Current Fellows of the Training Program
Since its inception in 1987, 166 Fellows have completed one or more years of post-doctoral training in our program.
Michael Bernstein received his Ph.D. in Behavioral Science from the University of Rhode Island in 2017. He is interested in the etiology and prevention of alcohol/drug use, as well as harnessing expectancy or placebo effects to treat Substance Use Disorder.
Angelo DiBello received his Ph.D. in Social Psychology from the University of Houston in 2015. His focus is on studying alcohol-related prevention and intervention among college students, cigarette and e-cigarette use, and the interplay between substance use and romantic relationships.
Kimberly Goodyear received her Ph.D. in Neuroscience from George Mason University in 2016. Her interests are in researching the overlapping neural mechanisms involved with obesity-related factors and alcohol dependence.

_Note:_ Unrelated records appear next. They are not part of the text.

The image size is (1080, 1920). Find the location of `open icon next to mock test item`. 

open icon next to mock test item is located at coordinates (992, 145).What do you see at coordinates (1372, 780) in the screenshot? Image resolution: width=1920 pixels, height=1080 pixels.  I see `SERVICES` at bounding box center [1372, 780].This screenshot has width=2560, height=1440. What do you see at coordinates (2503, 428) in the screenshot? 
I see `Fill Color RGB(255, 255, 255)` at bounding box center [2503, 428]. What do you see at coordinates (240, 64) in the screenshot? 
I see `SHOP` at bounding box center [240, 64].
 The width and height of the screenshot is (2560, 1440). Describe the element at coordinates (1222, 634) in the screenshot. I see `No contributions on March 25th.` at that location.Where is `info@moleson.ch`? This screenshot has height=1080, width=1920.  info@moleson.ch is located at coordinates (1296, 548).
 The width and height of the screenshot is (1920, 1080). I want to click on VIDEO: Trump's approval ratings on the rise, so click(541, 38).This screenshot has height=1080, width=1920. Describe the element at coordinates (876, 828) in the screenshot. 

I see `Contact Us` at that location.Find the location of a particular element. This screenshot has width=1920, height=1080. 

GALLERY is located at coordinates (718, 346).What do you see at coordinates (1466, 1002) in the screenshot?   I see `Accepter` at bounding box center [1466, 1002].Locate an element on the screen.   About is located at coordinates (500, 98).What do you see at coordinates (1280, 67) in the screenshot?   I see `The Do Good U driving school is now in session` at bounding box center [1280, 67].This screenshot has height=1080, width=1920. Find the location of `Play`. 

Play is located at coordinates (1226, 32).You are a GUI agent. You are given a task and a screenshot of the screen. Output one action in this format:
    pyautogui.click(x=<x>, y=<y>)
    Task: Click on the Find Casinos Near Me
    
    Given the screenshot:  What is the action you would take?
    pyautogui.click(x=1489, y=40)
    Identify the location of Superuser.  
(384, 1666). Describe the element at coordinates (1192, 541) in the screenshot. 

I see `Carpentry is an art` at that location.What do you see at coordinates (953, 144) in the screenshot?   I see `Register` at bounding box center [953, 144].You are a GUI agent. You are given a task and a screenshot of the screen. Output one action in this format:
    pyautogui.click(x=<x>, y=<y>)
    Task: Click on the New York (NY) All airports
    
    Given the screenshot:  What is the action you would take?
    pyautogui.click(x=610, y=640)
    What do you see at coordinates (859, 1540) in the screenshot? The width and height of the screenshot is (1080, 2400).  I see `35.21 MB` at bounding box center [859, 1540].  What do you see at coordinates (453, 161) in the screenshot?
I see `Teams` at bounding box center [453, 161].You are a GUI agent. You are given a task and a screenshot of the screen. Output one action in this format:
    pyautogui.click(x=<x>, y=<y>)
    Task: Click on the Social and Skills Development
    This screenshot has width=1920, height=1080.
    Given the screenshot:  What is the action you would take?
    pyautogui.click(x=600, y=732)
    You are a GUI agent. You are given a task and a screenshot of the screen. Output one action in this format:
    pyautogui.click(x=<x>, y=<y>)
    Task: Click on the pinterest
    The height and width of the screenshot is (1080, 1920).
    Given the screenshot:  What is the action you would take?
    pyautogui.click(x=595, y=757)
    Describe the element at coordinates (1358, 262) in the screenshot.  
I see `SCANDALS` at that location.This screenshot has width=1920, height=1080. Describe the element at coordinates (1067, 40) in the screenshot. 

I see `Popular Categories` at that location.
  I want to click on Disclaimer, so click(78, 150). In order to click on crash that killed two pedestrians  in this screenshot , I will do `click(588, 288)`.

Rachel Gunn received her Ph.D. in Clinical Psychology from Indiana University in 2017. She is investigating the role of executive working memory capacity in alcohol use disorders and comorbid externalizing psychopathology among young adults.
Sarah Helseth received her Ph.D. in Clinical Science in Child and Adolescent Psychology from Florida International University in 2017. She is examining strategies by which to increase access to and utilization of effective mental health services, particularly among underserved and at-risk youth and their families.
Tim Janssen received his Ph.D. in Developmental Psychology from the University of Amsterdam, the Netherlands in 2015. His research focuses on investigating the etiology of early substance use and its predictors in adolescents using longitudinal data.
Lauren Micalizzi received her Ph.D. in Psychology from Boston University in 2016. She is exploring the etiology and developmental consequences of substance use in vulnerable populations, particularly self-regulation problems as markers for problematic behavioral trajectories.
Cara Murphy received her Ph.D. in Clinical Psychology from the University of Georgia in 2015. Her research focuses on exploring the synergistic effects of maladaptive patterns of substance use and eating predominantly using a behavioral economic approach.
Alexander Sokolovsky received his Ph.D. in Clinical Psychology from the University of Illinois at Chicago in 2017. He is investigating motivational influences on youth and young adult substance use and their effects on longitudinal substance use outcomes.